Enviado especial do Observador, em Tóquio

– Então, o que vamos fazer amanhã para aproveitar o dia?

Qualquer casal tem os seus planos. Pode ir passear, pode ir jantar fora, pode ir ao cinema, pode ir a qualquer tipo de espectáculo. Pode até não fazer nada, sendo que isso pode significar tudo e mais alguma coisa. Em outubro de 2020, Janja Garnbret perguntou isso ao namorado, Domen Skofic. A proposta era ainda assim um bocadinho diferente: subir a chaminé mais alta da Europa, na cidade eslovena de Trbovlje. 360 metros sempre para cima, naquela que é também a 18.ª torre mais alta do mundo. Passaram ali várias horas. À terceira tentativa, conseguiram subir de uma assentada sem caírem. Estava cumprido mais um desafio.

“Foi claramente a coisa mais especial que fiz na minha carreira de escalada. É uma subida mas é também uma combinação de tudo aquilo que tinha experimentado antes mas apenas numa só coisa”, contou Skofic, que representou a Eslovénia em seis edições dos Mundiais entre 2011 e 2019 (e chegou a sagrar-se campeão), numa entrevista à CNN. “Isto também faz com que cresças enquanto pessoa, ganhas logo uma perspetiva diferente da escalada e gera um sentimento diferente, como nunca tinha sentido antes.

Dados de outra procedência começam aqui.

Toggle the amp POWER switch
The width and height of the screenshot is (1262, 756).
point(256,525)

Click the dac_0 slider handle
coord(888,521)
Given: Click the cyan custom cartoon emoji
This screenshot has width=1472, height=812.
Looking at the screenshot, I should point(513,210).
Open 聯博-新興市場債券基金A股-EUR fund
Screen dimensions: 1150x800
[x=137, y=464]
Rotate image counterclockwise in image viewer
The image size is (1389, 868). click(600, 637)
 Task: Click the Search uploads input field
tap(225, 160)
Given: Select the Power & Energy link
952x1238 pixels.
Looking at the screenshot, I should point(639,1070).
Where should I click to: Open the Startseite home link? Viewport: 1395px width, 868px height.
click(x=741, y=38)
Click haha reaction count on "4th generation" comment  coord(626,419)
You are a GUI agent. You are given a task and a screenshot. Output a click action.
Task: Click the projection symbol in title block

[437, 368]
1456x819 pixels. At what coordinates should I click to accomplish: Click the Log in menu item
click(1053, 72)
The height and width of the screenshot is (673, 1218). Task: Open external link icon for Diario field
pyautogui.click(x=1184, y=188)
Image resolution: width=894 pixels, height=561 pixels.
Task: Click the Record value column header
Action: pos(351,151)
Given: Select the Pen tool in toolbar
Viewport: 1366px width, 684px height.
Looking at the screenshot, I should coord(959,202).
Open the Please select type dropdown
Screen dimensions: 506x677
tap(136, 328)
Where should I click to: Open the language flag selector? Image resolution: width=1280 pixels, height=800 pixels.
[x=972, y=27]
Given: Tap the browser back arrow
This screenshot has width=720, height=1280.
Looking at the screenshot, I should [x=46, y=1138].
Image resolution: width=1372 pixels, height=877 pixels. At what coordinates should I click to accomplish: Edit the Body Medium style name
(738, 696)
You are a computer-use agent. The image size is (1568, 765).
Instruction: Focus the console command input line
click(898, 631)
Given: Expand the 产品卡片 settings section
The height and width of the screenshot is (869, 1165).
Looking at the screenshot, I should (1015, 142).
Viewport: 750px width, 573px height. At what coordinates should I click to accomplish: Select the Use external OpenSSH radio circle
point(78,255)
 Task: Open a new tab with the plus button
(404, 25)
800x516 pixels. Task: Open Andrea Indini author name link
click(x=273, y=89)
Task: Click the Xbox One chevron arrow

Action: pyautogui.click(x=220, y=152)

Sou uma pessoa que está sempre à procura de um novo desafio, que quer fazer coisas novas e melhores. Foi um projeto muito interessante que me tirou da zona de conforto”, acrescentou Garnbret, a melhor da modalidade de todos os tempos apesar de ter 22 anos. Se hoje o Aomi Urban Sports Park estava tão composto, era por ela.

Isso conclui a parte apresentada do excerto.